There’s surfing, too, much of it performed by the real actors and some by real-life legend Gerry Lopez, whose arrival in the movie’s late stages signals a passing of the torch. Like few before or since, Milius captures the minute shifts of balance that keep surfers afloat, his camera in close on their feet as they step along their boards to cut through a wave. But as maintained by Quentin Tarantino, who tipped his hat to Big Wednesday in Grindhouse, the movie is too good for surfers, or at least too good to go down as a movie best suited to fans of Step Into Liquid. Milius’ familiarity with the world he depicts shows in every frame, but his approach is anything but laid-back.
There are moments when Big Wednesday strains under the weight of Milius’ ambition, but they’re balanced with lively authenticity and a brisk lack of sentiment: Compare American Graffiti’s sanitized version of car culture with the scene where Jack, Leroy, and Matt head south to Mexico, Jack crammed in the front seat with Sally while Matt screws his girlfriend (Lee Purcell) in the back seat. And by the end, it’s earned its melancholy airs. Aside from Robert Altman’s Come Back To The Five and Dime, Jimmy Dean, Jimmy Dean, there’s no movie that better captures the cold-hearted cruelty of what time does to young friendships.
The Witches (1990)
(Available on Warner Archive Instant)
Life lessons start early for the children in The Witches, adapted by Nicolas Roeg and screenwriter Allan Scott from Roald Dahl’s 1983 children’s book. Given the unstinting perversity of the movies he made after 1971’s Walkabout, Roeg seems like a singularly odd choice for a children’s fable, even a dark one, and The Witches often feels like an uneasy marriage; it’s hard to imagine the director of Bad Timing and Don’t Look Now cooling his heels while Jim Henson’s team worked out the effects for the next shot. But there’s a glorious grotesquerie to some of The Witches’ more outré sequences, which can finally be seen properly via Warner Archive Instant’s widescreen transfer. (The extant DVD and other digital versions are pan-and-scan.)
Perhaps unsurprisingly, Roeg seems far more interested in Anjelica Huston’s Grand High Witch—a slinky, malevolent figure with a pronounced Teutonic accent—than in Jasen Fisher’s guileless tot, Luke, although the latter’s performance does improve once he’s replaced by a puppeteered mouse.
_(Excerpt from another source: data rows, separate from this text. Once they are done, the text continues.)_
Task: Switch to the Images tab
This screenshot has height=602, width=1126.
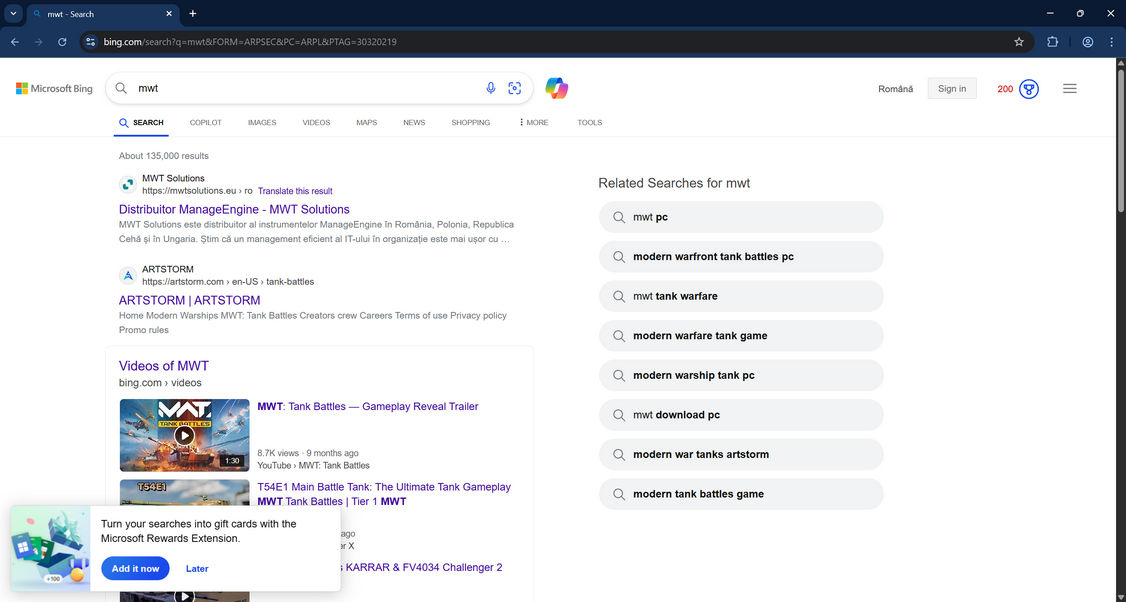Action: point(262,123)
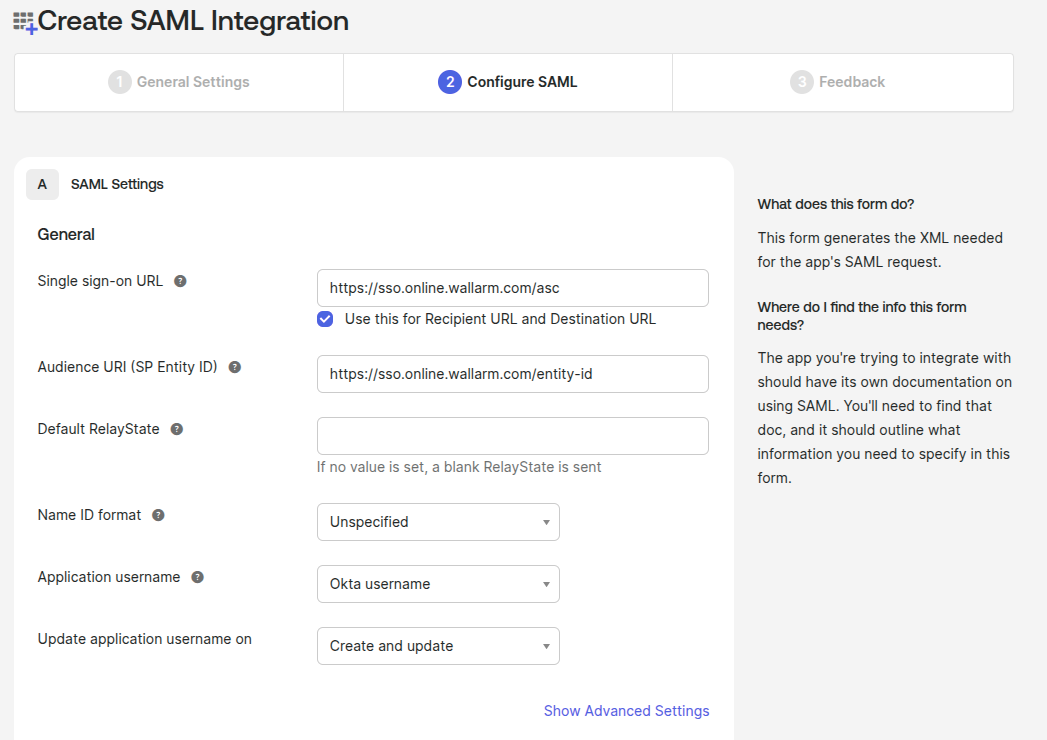Click the Default RelayState input field
The height and width of the screenshot is (740, 1047).
tap(512, 435)

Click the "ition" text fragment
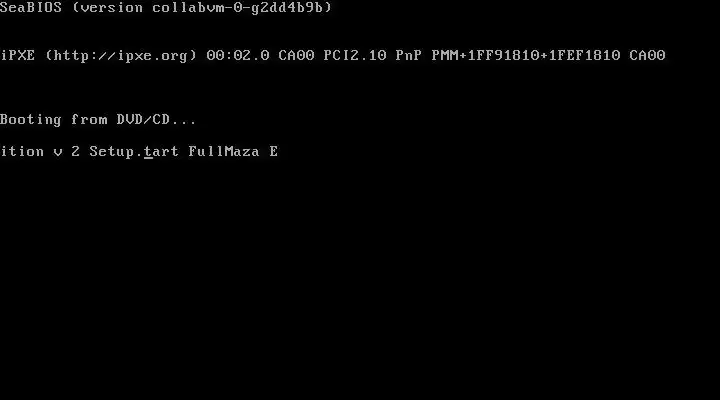point(22,151)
The world, as his cigar-puffing Scandinavian grandma Mai Zetterling explains, is full of witches, oozing gargoyles clad in human masks whose eyes glow purple at the foul scent of a fresh-scrubbed child.
Too bad for him, then, that after his parents are killed in a car crash, his grandma takes him to a British resort hotel—run by an ever-unctuous Rowan Atkinson—that happens to be the site of the witches’ annual convention. Their fiendish plan, revealed in a ballroom full of cackling hags (most played by men in drag), is to turn all of the world’s children into mice, beginning with Luke and his Augustus Gloopian friend Bruno (Charlie Potter). Although the movie relents in its final moments, with a tacked-on coda that’s not in Dahl’s book, it’s otherwise commendably bleak. Roeg’s heart is never fully in it, but in his valiant effort to keep himself amused, he creates plenty of fascinating detail around an occasionally soft center.